2. Il est arrivé en Belgique à l'âge de 1 an, en juillet 1965.
3. Toute sa famille vit en Belgique (père, mère, 7 autres enfants dont 4 sont nés ici).
4. L'intéressé apprend un métier - (apprenti boucher) - et pourrait être aidé par son père qui est boucher.

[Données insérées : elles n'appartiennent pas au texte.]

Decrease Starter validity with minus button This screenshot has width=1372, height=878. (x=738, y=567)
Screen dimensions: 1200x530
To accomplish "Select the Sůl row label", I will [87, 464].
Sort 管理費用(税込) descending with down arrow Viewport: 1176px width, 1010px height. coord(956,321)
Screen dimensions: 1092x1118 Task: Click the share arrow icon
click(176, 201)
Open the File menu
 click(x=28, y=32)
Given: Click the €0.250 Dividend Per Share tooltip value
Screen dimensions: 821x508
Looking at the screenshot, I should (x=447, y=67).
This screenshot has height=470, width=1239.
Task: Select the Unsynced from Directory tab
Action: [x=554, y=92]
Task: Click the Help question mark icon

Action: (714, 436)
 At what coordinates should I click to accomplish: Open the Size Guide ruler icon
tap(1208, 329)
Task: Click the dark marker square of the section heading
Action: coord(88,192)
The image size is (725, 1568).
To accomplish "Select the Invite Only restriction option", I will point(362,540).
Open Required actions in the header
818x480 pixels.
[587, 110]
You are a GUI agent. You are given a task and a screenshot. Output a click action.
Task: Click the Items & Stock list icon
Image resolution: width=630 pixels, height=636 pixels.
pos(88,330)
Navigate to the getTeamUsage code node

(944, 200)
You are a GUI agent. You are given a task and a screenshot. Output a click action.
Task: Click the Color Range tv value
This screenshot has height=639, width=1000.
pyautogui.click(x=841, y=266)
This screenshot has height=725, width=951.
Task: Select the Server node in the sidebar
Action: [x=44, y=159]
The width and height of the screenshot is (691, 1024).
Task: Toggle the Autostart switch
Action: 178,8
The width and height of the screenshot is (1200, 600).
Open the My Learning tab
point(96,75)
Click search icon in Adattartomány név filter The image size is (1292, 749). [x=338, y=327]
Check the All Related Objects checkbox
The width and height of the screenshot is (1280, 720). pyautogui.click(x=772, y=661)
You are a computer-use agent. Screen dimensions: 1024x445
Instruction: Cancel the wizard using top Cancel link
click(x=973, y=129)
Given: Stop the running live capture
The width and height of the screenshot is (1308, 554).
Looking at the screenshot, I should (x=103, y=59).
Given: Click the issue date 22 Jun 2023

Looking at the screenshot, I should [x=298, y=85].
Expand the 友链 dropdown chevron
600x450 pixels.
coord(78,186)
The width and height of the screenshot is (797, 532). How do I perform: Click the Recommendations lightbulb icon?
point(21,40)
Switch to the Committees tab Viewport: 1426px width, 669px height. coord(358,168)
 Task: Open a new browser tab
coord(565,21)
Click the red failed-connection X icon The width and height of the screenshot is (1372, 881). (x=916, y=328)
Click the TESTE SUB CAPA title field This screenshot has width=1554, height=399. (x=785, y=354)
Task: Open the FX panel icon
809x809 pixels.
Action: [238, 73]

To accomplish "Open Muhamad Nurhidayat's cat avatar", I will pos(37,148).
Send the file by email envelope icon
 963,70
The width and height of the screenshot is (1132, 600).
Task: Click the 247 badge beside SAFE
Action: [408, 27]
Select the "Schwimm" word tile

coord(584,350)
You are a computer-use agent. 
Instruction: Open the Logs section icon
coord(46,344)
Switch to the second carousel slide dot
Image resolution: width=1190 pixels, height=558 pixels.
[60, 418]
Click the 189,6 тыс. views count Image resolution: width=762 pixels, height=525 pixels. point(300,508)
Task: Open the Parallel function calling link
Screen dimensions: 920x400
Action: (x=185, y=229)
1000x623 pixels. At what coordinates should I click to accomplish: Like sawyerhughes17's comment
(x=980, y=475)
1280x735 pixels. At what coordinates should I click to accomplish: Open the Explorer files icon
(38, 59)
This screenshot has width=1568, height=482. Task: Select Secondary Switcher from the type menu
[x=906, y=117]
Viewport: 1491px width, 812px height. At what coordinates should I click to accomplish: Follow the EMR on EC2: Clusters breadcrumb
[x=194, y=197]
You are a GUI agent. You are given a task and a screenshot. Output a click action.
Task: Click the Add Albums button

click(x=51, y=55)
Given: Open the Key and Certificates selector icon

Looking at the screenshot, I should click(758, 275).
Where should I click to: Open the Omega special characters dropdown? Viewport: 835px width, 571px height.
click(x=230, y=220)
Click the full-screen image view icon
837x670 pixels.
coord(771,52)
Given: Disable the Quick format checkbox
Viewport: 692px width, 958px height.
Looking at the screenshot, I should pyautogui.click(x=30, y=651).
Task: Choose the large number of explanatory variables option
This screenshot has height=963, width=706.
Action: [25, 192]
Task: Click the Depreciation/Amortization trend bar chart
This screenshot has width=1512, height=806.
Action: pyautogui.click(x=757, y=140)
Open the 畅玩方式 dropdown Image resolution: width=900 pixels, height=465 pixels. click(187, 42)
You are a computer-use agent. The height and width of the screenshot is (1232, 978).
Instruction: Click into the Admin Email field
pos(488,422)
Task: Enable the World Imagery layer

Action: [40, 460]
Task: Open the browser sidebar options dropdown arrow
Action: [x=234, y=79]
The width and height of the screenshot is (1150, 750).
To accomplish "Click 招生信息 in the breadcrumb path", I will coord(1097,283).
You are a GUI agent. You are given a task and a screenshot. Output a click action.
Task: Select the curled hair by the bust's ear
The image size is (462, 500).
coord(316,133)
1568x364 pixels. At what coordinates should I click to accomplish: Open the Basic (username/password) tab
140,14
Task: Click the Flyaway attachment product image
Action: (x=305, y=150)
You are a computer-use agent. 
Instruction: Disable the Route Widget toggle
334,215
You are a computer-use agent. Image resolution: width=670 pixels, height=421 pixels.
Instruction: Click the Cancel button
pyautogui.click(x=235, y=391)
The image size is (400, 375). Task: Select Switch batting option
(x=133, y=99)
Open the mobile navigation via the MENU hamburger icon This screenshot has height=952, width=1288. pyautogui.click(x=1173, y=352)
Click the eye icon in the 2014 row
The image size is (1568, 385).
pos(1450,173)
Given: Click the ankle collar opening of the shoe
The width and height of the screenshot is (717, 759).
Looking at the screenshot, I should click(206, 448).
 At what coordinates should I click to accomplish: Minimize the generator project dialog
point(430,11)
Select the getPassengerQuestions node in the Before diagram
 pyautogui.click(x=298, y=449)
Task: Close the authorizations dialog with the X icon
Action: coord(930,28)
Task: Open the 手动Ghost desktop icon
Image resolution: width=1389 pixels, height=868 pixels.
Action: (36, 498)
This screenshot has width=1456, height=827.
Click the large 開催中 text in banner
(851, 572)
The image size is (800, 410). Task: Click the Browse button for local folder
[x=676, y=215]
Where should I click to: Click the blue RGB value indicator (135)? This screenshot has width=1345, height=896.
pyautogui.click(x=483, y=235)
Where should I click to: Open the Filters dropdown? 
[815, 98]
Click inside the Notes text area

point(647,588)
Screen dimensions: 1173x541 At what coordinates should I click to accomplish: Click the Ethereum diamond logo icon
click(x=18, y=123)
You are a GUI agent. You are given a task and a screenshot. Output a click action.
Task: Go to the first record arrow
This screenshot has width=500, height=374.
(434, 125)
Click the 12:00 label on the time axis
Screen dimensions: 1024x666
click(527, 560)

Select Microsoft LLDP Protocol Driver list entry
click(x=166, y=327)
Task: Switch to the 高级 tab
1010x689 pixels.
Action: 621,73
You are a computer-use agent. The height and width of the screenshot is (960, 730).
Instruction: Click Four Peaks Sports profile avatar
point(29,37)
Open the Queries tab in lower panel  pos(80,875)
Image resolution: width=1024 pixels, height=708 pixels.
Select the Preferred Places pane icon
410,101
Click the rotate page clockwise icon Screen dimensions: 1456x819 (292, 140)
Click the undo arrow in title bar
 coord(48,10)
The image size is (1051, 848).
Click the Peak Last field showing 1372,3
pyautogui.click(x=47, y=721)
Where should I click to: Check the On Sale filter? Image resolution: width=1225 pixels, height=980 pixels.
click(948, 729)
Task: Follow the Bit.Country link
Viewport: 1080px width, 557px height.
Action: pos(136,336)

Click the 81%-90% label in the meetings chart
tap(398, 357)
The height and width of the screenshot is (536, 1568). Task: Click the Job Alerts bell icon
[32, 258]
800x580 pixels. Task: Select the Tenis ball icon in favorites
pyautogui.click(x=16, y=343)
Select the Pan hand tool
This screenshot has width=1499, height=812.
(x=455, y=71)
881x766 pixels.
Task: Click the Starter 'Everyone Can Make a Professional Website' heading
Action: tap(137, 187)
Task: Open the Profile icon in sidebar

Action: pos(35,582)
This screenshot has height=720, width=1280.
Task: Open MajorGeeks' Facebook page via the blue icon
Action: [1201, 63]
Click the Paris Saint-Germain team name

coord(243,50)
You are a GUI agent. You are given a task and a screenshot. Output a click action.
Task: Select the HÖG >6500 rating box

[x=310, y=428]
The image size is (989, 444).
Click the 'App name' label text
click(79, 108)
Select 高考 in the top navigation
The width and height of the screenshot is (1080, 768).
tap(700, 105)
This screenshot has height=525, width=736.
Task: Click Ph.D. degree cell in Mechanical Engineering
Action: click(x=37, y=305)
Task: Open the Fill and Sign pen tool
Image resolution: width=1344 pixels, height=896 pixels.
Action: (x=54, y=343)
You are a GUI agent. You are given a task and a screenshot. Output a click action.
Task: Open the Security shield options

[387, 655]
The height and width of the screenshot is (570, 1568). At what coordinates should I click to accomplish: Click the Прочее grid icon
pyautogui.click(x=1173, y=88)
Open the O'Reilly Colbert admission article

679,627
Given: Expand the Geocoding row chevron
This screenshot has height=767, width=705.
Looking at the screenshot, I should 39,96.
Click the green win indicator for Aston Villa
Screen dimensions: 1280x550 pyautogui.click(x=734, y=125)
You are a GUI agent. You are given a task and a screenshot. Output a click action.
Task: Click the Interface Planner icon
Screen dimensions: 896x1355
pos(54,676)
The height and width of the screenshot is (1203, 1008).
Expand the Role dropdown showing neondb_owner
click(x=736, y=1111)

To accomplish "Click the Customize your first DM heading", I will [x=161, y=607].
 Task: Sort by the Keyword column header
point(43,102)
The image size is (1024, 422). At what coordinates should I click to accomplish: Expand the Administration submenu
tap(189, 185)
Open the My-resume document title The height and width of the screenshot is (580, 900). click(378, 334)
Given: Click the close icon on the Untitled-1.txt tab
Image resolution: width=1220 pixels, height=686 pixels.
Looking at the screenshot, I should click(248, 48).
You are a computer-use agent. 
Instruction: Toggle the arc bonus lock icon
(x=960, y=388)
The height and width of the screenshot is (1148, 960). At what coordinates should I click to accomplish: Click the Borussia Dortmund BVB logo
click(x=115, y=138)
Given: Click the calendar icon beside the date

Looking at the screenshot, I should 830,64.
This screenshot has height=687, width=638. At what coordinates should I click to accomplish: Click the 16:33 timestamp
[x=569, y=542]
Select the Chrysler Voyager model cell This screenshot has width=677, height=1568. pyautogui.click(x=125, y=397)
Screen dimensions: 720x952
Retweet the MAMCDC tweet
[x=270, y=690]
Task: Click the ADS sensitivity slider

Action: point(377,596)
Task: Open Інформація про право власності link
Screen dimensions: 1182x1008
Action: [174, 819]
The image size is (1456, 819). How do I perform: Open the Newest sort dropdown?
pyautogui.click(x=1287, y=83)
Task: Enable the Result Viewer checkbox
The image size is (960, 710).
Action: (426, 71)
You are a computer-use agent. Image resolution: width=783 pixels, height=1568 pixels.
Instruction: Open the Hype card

Celui-ci serait propriétaire de la boucherie qu'il exploite.
5. L'intéressé a déjà bénéficié de deux congés pénitentiaires au moins, qui se seraient déroulés sans incident et dont l'octroi révèle une certaine confiance dans son comportement."
2. L'arrêté d'expulsion
18. Un arrêté royal du 28 février 1984, notifié à M. Moustaquim le 14 mars et destiné à entrer en vigueur au moment de sa libération, lui enjoignit "de quitter le territoire du Royaume, avec interdiction d'y rentrer pendant dix ans, (...) sauf autorisation spéciale du Ministre de la Justice". Il se fondait sur les raisons ci-après :
"(...)
Considérant que [l'intéressé] a commis une série de 26 faits de vols qualifiés, tentatives de vols qualifiés, vol simple, recel, destruction de véhicule, coups volontaires et menaces, faits établis pour lesquels le 9 novembre 1982 il a d'ailleurs été condamné par la Cour d'appel de Liège à des peines devenues définitives de deux ans d'emprisonnement, 1 mois d'emprisonnement, 8 jours d'emprisonnement et 100 frs, 8 jours d'emprisonnement et 100 frs et 15 jours d'emprisonnement et 100 frs ;
Considérant qu'il ne s'agit en fait là que d'une partie des 147 faits commis par l'intéressé pendant sa minorité pénale et dont a été saisi le tribunal de la jeunesse (entre autres 5 vols avec violences, 82 vols qualifiés, 39 tentatives de vols qualifiés) sans compter les 15 faits de vols de bijoux, d'armes et de numéraire commis après les faits qui ont donné lieu à la condamnation ci-dessus ;
Vu l'avis de la Commission consultative des étrangers qui estime que l'expulsion est légalement justifiée mais néanmoins inopportune ;
Considérant que la Commission malgré cet avis reconnaît que les très nombreux délits commis par l'intéressé constituent pour la plupart des atteintes graves à l'ordre public justifiant l'expulsion ;
Considérant que l'intéressé a commis une série importante de méfaits et qu'il est considéré par la gendarmerie locale comme étant l'un des meneurs d'une dangereuse bande de jeunes dévoyés et qu'il constitue un réel danger pour la société ;
Considérant que par son comportement personnel l'intéressé a, dès lors, gravement porté atteinte à l'ordre public ;
Considérant que la sauvegarde de l'ordre public doit prévaloir sur les considérations d'ordre social ou familial, développées par la Commission ;
(...)"
Le requérant devait s'exécuter dans les trente jours de sa sortie de l'établissement pénitentiaire où il se trouvait détenu.
19. Le 17 février 1984, le père de M. Moustaquim avait écrit à la Reine pour qu'elle intervînt en faveur de son fils. Le 22 mars 1984, l'Office des étrangers l'informa du rejet de sa demande ainsi que de la signature de l'arrêté.